I didn’t know what to expect, so was pleasantly surprised when we arrived at quite a modern Bandaranaike International Airport in Colombo. The airport is named after Sirimavao Bandaranike who became the world’s first non-hereditary female head of government in modern history, when she was elected Prime Minister of Sri Lanka in 1960.
Our good friends Chris and Jean, planned our itinerary and showed off their country. From Colombo, we drove down to Galle stopping along the way to see the 2004 Tsunami memorial. We walked around the fort and waterfront in Galle and then overnighted for a couple of nights in Unawatuna. The beach is fantastic and the resort was literally on water’s edge.
On our way back to Colombo, we did a few pit stops one at Kosgoda Sea Turtle Conservation Project. It was enlightening and total recommend a visit here. We also stopped by at Ariyapala Mask Museum and it was fascinating to see the workshop as well as the intricate mask museum. I heard so much about stilt fishing, so our driver found a spot where they were stilt fishing. It is unique but felt a bit cheated as this set up was for show and tourists!
We stayed at the iconic Mount Lavinia Hotel in Colombo. It is a colonial hotel with a history of over 210 years. We enjoyed Sri Lankan cuisine as well as the nightly puppets /dance show. The beach and sunsets were spectacular.

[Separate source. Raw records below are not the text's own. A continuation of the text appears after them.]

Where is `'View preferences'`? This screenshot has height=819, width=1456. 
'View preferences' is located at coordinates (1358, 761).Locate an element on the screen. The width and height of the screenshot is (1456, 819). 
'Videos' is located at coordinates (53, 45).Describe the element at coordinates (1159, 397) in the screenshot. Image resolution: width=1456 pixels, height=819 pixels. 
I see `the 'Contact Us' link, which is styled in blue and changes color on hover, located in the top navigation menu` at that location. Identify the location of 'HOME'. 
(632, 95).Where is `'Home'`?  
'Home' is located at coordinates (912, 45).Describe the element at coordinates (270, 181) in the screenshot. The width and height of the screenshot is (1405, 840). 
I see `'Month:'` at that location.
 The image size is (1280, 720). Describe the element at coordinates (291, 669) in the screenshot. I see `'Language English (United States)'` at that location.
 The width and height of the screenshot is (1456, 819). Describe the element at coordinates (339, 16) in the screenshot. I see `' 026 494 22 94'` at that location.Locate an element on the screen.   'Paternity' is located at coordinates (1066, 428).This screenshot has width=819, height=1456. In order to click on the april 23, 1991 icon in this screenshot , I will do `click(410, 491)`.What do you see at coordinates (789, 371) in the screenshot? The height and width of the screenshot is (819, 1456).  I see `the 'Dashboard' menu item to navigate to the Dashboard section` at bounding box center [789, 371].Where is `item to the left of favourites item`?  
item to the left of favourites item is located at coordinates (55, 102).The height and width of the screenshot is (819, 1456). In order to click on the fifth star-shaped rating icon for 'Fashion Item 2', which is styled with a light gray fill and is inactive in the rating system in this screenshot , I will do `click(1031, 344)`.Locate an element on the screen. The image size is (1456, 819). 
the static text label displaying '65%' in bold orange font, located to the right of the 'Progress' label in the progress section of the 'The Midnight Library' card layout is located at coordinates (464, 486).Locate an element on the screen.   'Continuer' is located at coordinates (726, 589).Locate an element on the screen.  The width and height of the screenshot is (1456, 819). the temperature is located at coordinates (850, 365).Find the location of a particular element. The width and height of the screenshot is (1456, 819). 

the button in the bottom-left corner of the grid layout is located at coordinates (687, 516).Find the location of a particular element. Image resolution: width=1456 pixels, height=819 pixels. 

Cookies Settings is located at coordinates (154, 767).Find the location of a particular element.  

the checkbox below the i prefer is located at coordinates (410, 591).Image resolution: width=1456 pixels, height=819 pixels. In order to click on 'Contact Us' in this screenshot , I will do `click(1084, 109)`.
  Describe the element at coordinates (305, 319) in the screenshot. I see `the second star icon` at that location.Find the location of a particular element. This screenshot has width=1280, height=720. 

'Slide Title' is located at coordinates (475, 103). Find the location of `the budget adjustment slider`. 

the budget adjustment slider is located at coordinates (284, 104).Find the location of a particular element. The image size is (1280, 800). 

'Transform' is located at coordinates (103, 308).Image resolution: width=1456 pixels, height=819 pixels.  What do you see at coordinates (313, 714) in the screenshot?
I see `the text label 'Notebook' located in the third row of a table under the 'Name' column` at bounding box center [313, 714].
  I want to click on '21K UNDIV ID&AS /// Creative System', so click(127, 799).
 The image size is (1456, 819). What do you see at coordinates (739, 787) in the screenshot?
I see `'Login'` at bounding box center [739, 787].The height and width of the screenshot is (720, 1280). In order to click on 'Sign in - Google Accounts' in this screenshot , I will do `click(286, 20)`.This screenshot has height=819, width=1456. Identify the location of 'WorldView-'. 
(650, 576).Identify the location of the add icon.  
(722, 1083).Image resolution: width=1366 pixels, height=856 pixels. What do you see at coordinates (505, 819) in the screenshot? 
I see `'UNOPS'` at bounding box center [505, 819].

We totally enjoyed our week in Sri Lanka but our highlight has to be spending a half day at the Pinnawala Elephant Orphanage located inland 90kms from Colombo. These days ethical travellers want to support animal welfare programs and see examples of a positive impact. While Pinnawala Elephant Orphanage has some reason to raise concerns, I totally believe they are doing vital work in conservation. Let’s accept that the world is not perfect nor is the Pinnawala Elephant Orphanage perfect.